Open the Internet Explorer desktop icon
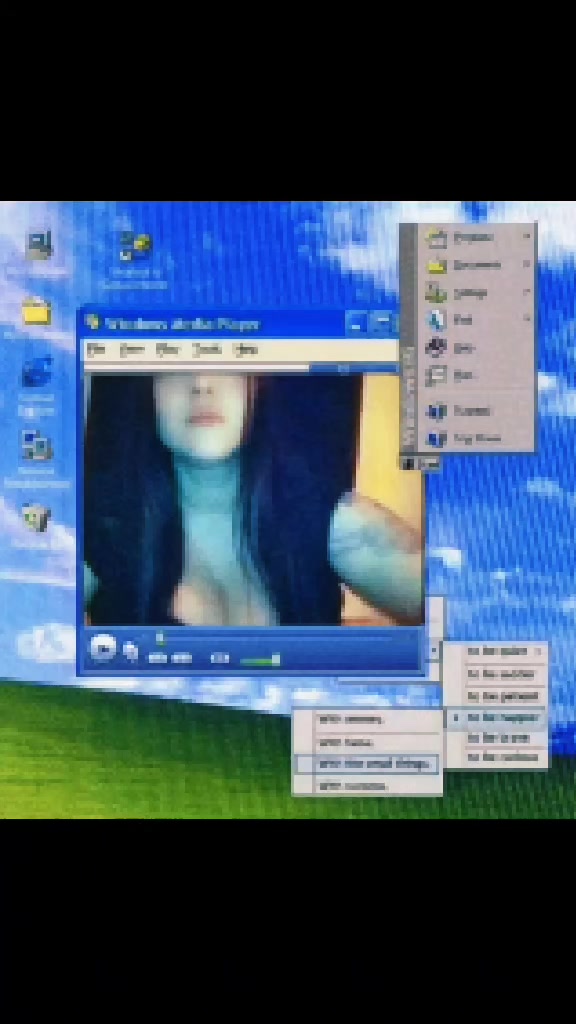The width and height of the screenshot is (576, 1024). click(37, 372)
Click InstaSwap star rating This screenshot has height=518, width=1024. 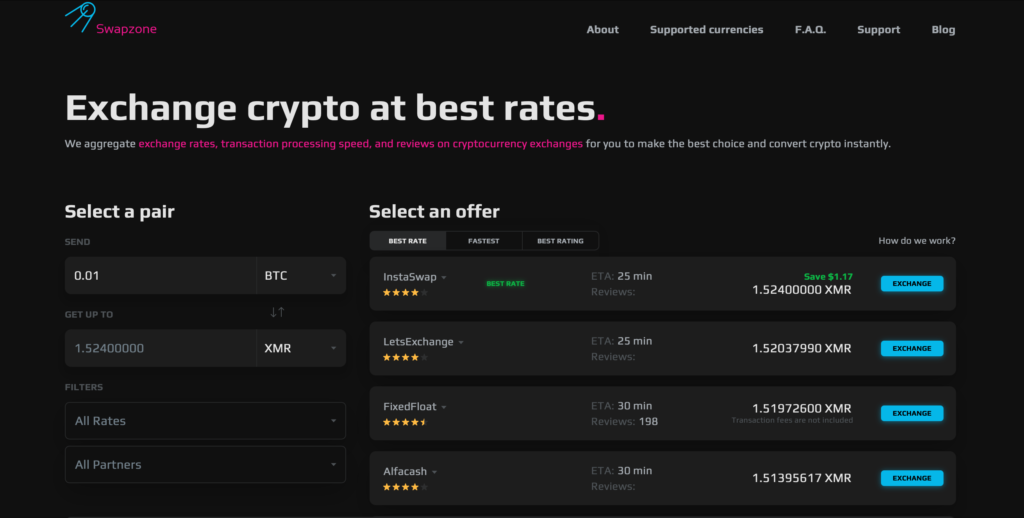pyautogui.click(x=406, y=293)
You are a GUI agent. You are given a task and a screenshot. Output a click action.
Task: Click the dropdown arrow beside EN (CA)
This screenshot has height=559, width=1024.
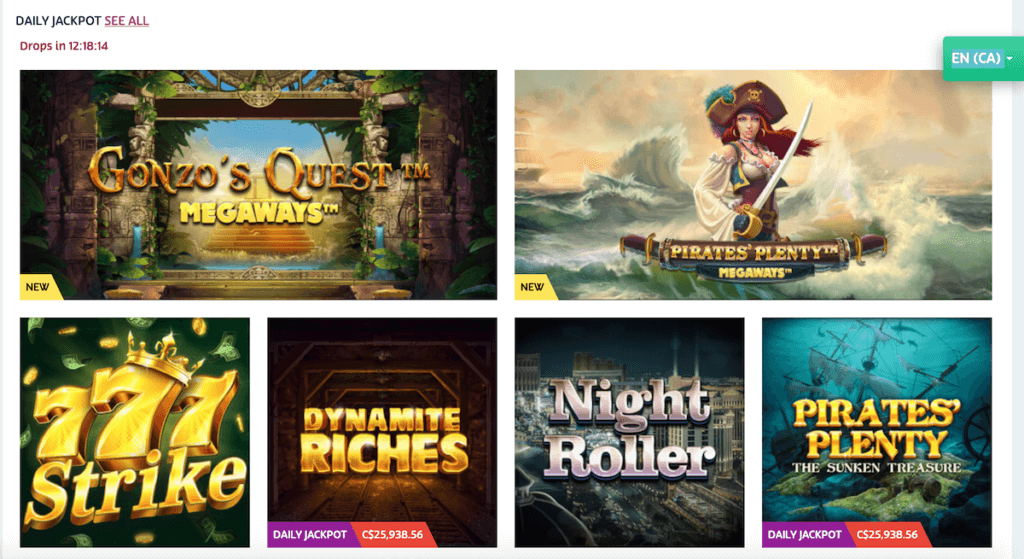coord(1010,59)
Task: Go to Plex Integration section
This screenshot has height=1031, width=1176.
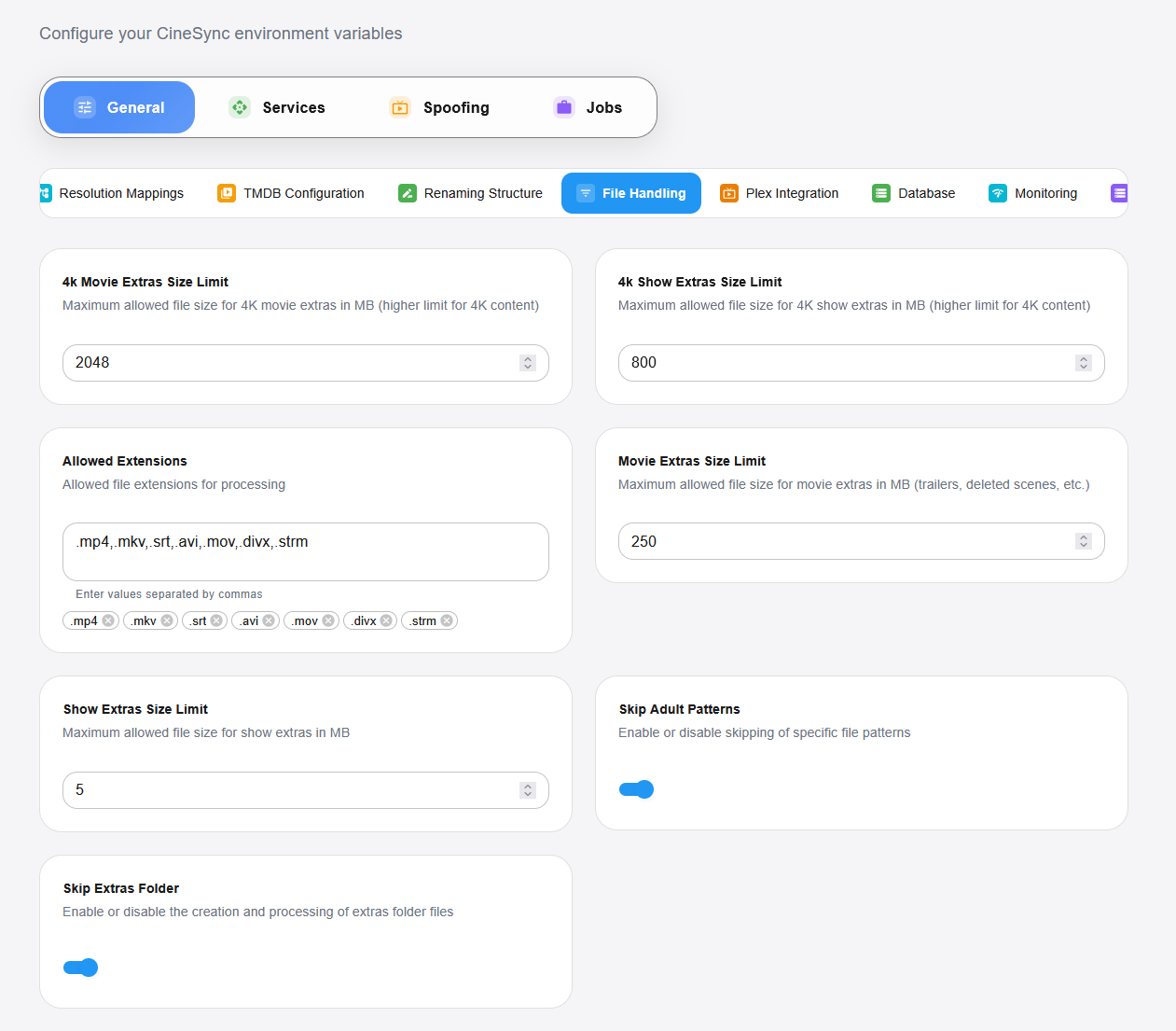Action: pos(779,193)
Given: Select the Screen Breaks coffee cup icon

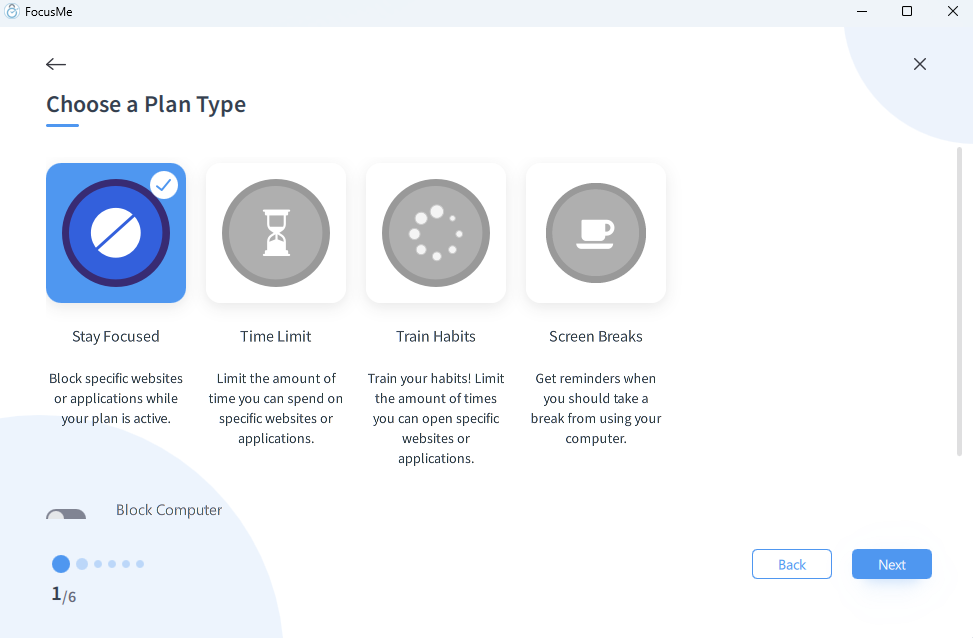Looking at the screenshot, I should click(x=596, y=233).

....

● **Problem description**:
Extract the lines starting at the one containing "You are a GUI" and ending with the last line, reproducing them verbatim, and omit the pictures from your answer.

● **The result**:
You are a GUI agent. You are given a task and a screenshot. Output a click action.
Task: Click the dropdown arrow beside EN (CA)
This screenshot has height=559, width=1024.
coord(1010,59)
Task: Go to Plex Integration section
This screenshot has height=1031, width=1176.
Action: pos(779,193)
Given: Select the Screen Breaks coffee cup icon

Looking at the screenshot, I should click(x=596, y=233).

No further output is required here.